Prep Time 15 minutes
Total Time 15 minutes
Course Main Course
Cuisine Greek
Servings 4
Calories 250 kcal

Ingredients
  

  • 4 large whole wheat wraps
  • 1 cup classic hummus
  • 1 cup cucumber, thinly sliced
  • 1 cup bell peppers (red, yellow, or orange), thinly sliced
  • 1 cup cherry tomatoes, halved
  • 1 cup kalamata olives, pitted and sliced
  • 1 cup mixed greens (spinach, arugula, or romaine)
  • 0.5 cup red onion, thinly sliced
  • 0.25 cup feta cheese, crumbled (optional)
  • 2 tablespoons olive oil
  • 1 tablespoon lemon juice
  • to taste salt and pepper
  • to taste fresh dill or parsley for garnish (optional)

Instructions
 

  • Begin by preparing your veggies.
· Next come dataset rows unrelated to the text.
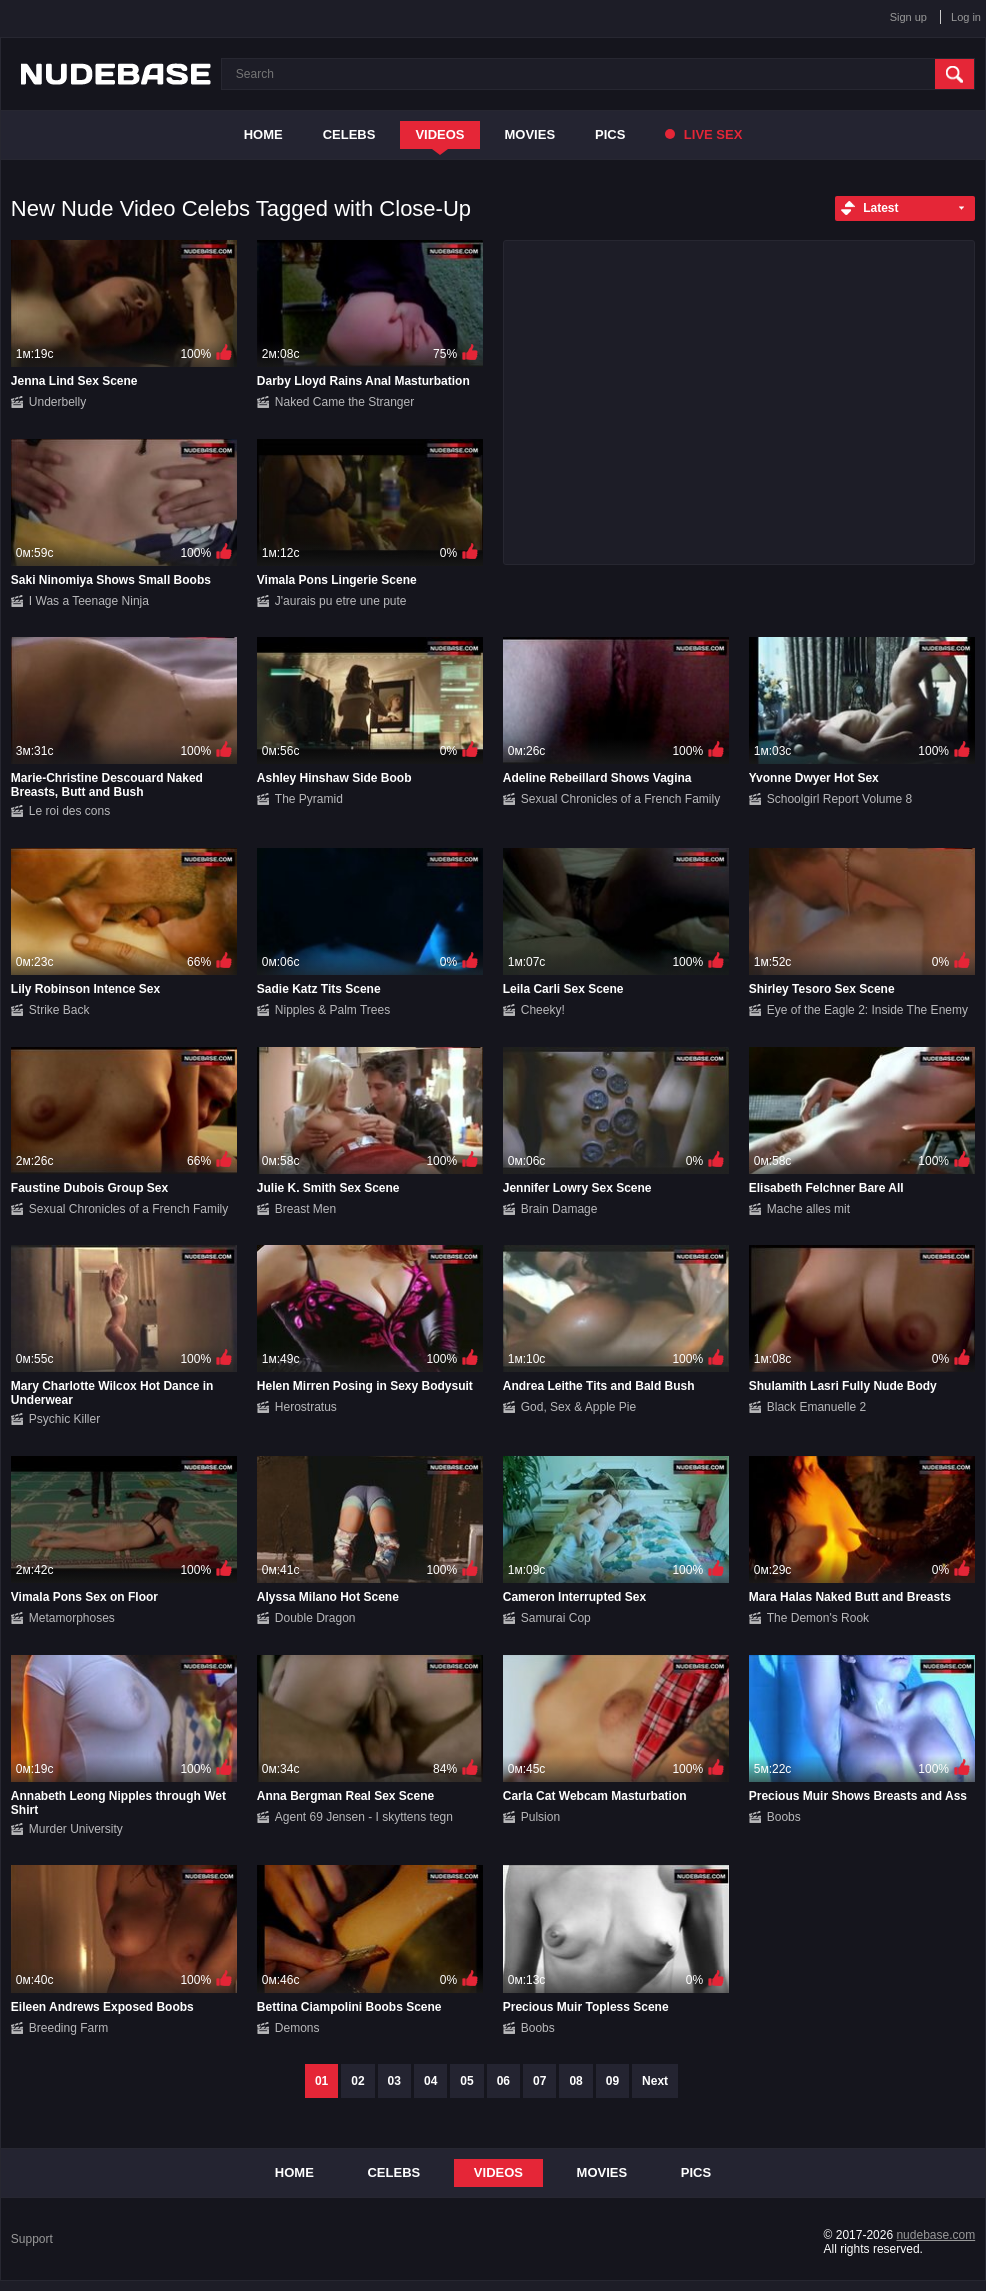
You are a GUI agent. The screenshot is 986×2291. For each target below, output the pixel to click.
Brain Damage (559, 1209)
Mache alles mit (808, 1209)
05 (466, 2081)
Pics (610, 134)
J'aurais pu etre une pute (341, 601)
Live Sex (703, 134)
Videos (439, 134)
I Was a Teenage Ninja (89, 601)
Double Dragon (315, 1618)
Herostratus (306, 1407)
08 (575, 2081)
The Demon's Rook (818, 1618)
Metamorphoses (72, 1618)
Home (263, 134)
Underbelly (57, 402)
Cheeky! (543, 1010)
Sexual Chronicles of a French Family (620, 799)
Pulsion (540, 1817)
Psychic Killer (64, 1419)
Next (655, 2081)
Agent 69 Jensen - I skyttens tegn (364, 1817)
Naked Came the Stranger (344, 402)
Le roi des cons (69, 811)
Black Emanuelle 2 (816, 1407)
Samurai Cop (556, 1618)
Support (32, 2239)
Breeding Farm (68, 2028)
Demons (297, 2028)
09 (612, 2081)
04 (430, 2081)
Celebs (349, 134)
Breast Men (305, 1209)
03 (394, 2081)
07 (539, 2081)
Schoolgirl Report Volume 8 (839, 799)
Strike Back (59, 1010)
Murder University (76, 1829)
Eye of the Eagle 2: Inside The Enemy (867, 1010)
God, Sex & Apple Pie (578, 1407)
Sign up (908, 17)
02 (357, 2081)
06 (503, 2081)
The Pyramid (309, 799)
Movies (530, 134)
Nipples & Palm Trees (332, 1010)
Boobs (784, 1817)
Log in (966, 17)
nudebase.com (935, 2235)
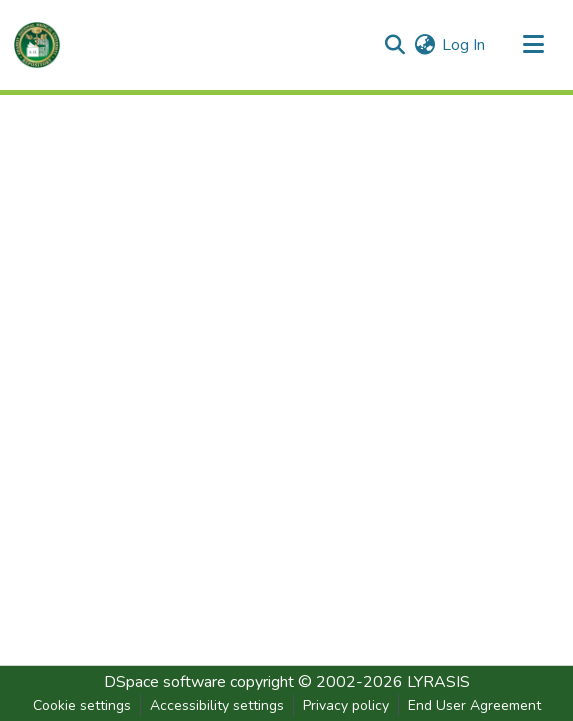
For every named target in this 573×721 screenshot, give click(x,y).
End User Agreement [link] (474, 705)
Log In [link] (463, 45)
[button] (37, 45)
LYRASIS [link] (438, 682)
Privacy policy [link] (346, 705)
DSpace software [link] (165, 682)
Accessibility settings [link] (217, 705)
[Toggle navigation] (533, 45)
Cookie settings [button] (82, 705)
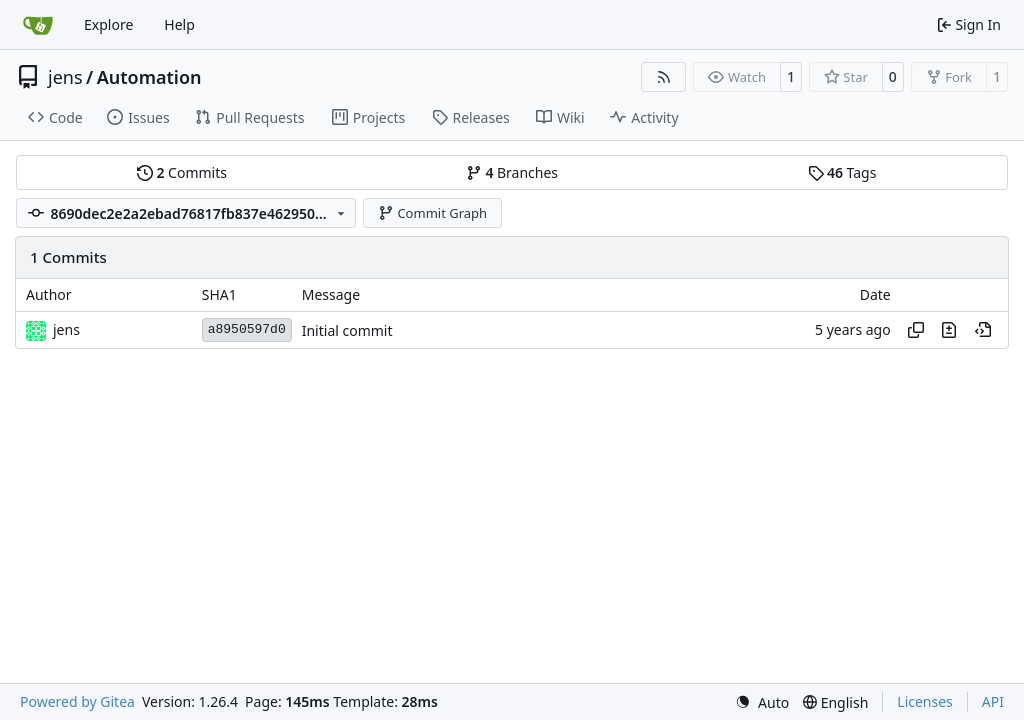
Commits (182, 172)
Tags (842, 172)
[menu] (762, 702)
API (993, 701)
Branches (512, 172)
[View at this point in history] (983, 330)
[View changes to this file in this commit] (949, 330)
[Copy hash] (916, 330)
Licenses (925, 701)
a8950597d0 (247, 329)
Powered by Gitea (77, 701)
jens (65, 77)
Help (179, 24)
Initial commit (347, 330)
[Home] (38, 25)
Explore (108, 24)
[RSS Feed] (664, 77)
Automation (149, 77)
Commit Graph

Wash and slice the cucumber, bell peppers, cherry tomatoes, and red onion. Set them aside.
  • In a small bowl, mix the olive oil and lemon juice together. Drizzle this mixture over the mixed greens and gently toss to coat. Season with salt and pepper to taste.
  • Lay a whole wheat wrap flat on a clean surface or cutting board. Spread a generous layer of hummus evenly across the wrap, leaving about an inch of space from the edges.
  • Starting at one end of the wrap, layer the mixed greens, followed by the sliced cucumber, bell peppers, cherry tomatoes, kalamata olives, and red onion. If using, sprinkle some feta cheese on top for added flavor.
  • Carefully roll the wrap tightly, tucking in the sides as you go to prevent the filling from spilling out. Once fully rolled, slice the wrap in half diagonally with a sharp knife.
  • Repeat steps 3-5 for the remaining wraps.
  • Optional: Garnish each wrap with fresh dill or parsley for an extra pop of flavor and presentation.

Notes

Serve with extra hummus for dipping and garnish with lemon wedges.